A couple of things I would not do on a short engagement:

Do not convert one repo’s pipeline straight into components. Components are a library investment. If only one repo would ever consume it, you have added a second repo, a tagging process, and a review flow for zero benefit. Wait for the second and third consumer to show up.
Do not pin consumers to ~latest “just to keep things simple.” The docs are explicit about this being an availability and supply-chain risk. Tag a version, pin to it, and upgrade on purpose.

If I had the full engagement to do over and there were 5+ repos in play, the progression I would recommend is: consolidate to extends + include: local: inside each repo first (what the example shows), then lift the two or three job templates that are actually identical across repos into a component, and stop there. Parent-child only if anyone actually asks for concurrency or a cleaner UI on a single big pipeline. Everything else is premature abstraction on a two-week engagement.

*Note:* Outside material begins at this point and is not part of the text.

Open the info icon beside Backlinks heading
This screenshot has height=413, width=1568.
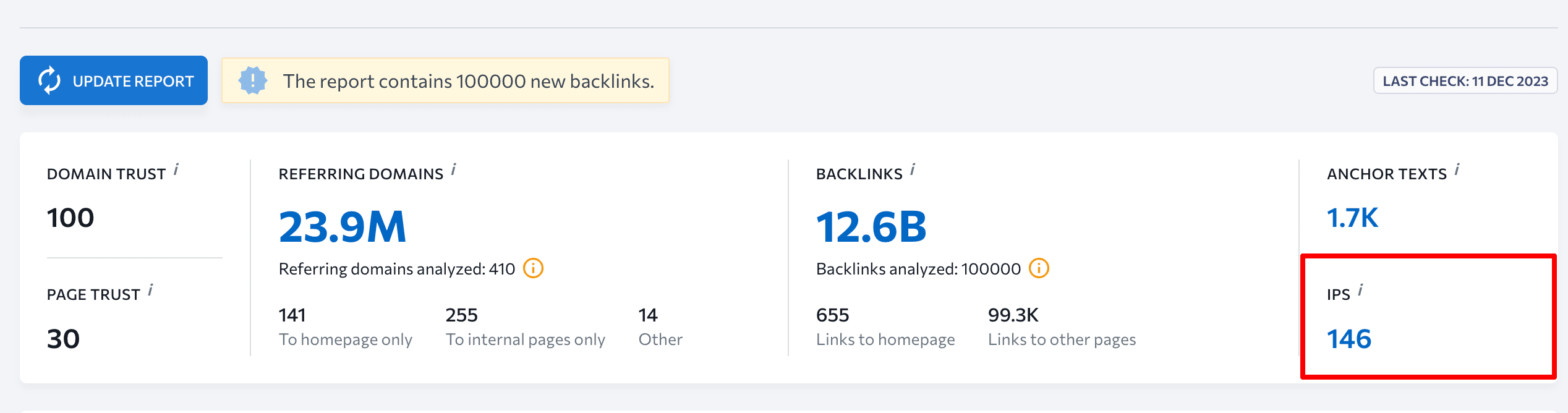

Pattern 3: The Bootstrap Tax

Related but distinct from the monolithic pipeline problem. Once you have the job structure right, look at what every single job is doing in setup portions of the CI Stages. In this case , a before_script. On one engagement, every job started with something like this:

before_script:
  - apk add --update nodejs npm git bash
  - apk --no-cache add curl
  - npm install -g aws-cdk
  - cdk --version
  - apk add --no-cache python3 py3-pip
  - apk add aws-cli
  - aws --version
  - unset AWS_ACCESS_KEY_ID AWS_SECRET_ACCESS_KEY AWS_SESSION_TOKEN
  - export $(aws sts assume-role-with-web-identity ... )
  - aws configure set aws_access_key_id "$ACCESS_KEY_ID" --profile core-account
  # ... 8 more aws configure lines

Every plan job, every deploy job, every destroy job. Re-installing Node, re-installing CDK, re-installing AWS CLI, re-assuming the role. Twelve minutes of setup per job, multiplied by dozens of jobs per pipeline. The apk add aws-cli line in particular was hiding an expat symbol bug on the Alpine 3.22 base image that would start failing silently whenever the upstream package got bumped.

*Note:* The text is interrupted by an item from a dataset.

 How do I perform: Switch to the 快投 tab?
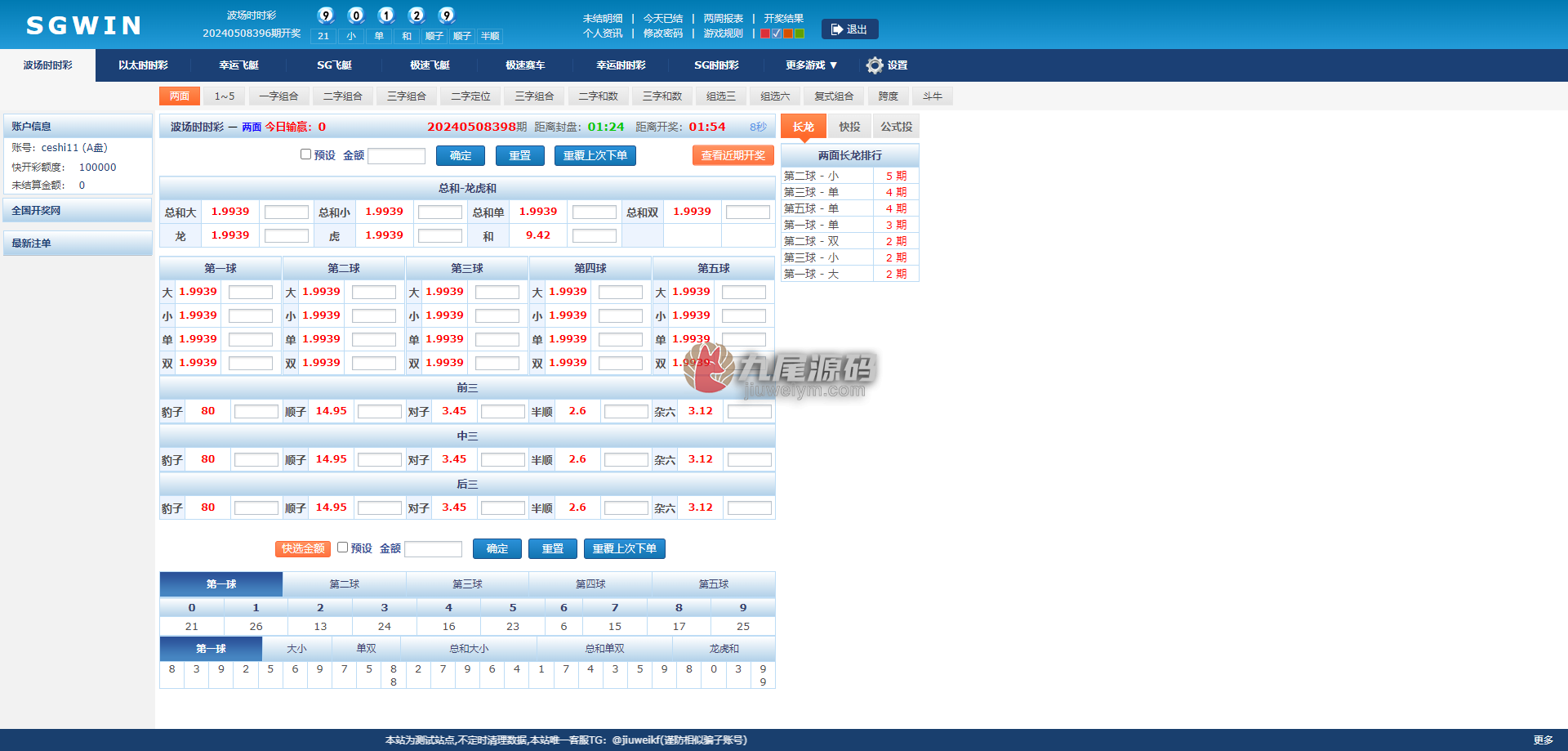click(x=849, y=127)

The right fix is to bake Node, Python, CDK, and AWS CLI into the shared CI base image that the runner uses, and move the OIDC role assumption into a reusable .aws-auth template that every job extends once. Job time drops from minutes of setup to seconds.

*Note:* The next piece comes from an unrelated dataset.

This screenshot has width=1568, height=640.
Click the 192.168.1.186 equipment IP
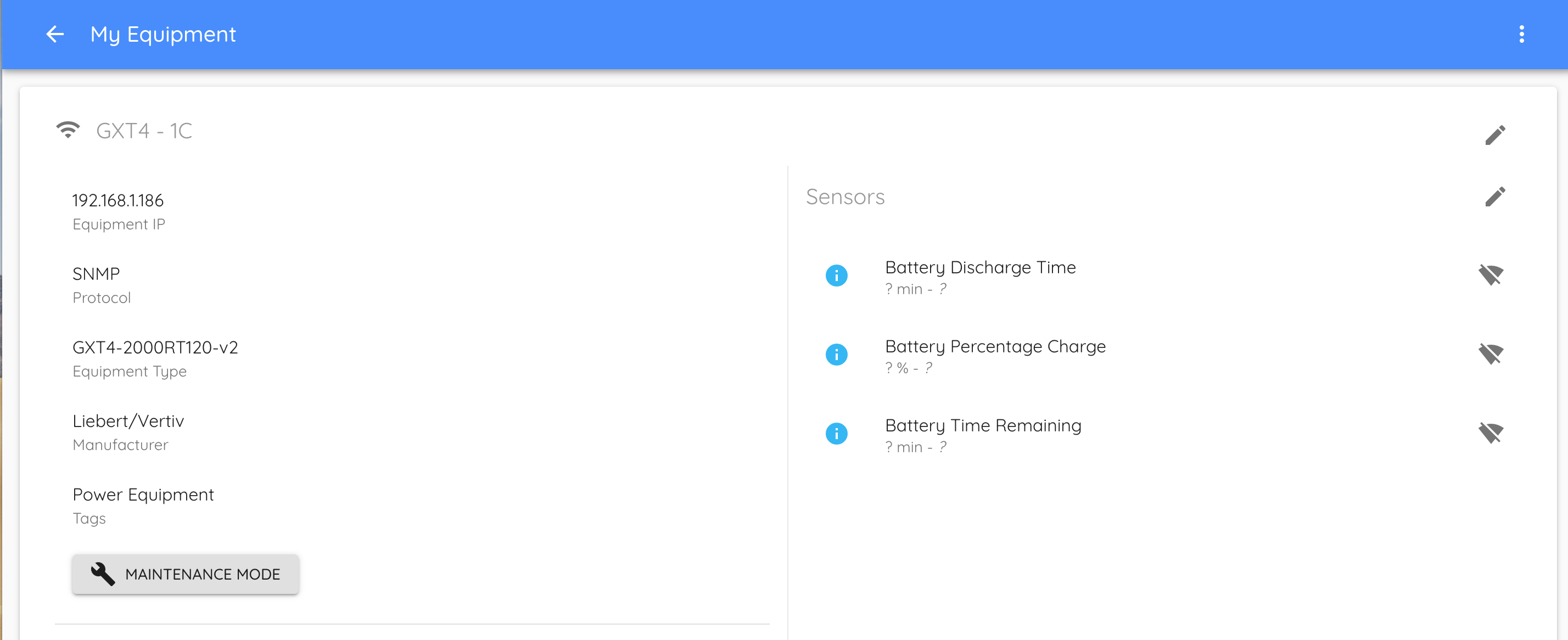click(118, 201)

The part worth calling out is that you often do not own the base image. It belongs to a platform team, usually one you do not sit with and whose backlog you are not on. The fix stops being a commit and becomes a conversation. If you cannot get the base image changed inside your timebox, the second-best move is cache: node_modules/ plus short-circuiting the CDK install if cdk --version already works on the cached runner. It is ugly but it ships. The real fix still needs to happen, just not by you.

This pattern does not look like an architecture problem. It is a pipeline performance problem, and it is almost always the first thing people inheriting a CDK-on-GitLab setup notice because their feedback loop is painful. Worth fixing early because every other pattern in this post is faster to validate once your pipeline stops taking half an hour to tell you your change worked.

A few things that kept coming up

A couple of observations that are less pattern and more theme:

The existing infrastructure usually isn’t wrong. It was right for the constraints that existed when it was written. The team that shipped the 500-line gitlab-ci knew it was bad. They also had a deadline and a business to run. Going in with the assumption that you are smarter than the people before you is a fast way to break production and learn humility.
Hybrid approaches beat rewrites almost every time on these engagements. A new infra/ folder that lives alongside the old prod/us-west-2/ directories ships faster, blast-radius is smaller, and the reviewers can actually hold both versions in their head. A clean-slate rewrite never ships on time, and when it does, the team that owns the old thing doesn’t trust it.

That’s really it. Not every engagement are greenfield. Most of the interesting work is in the ugly middle.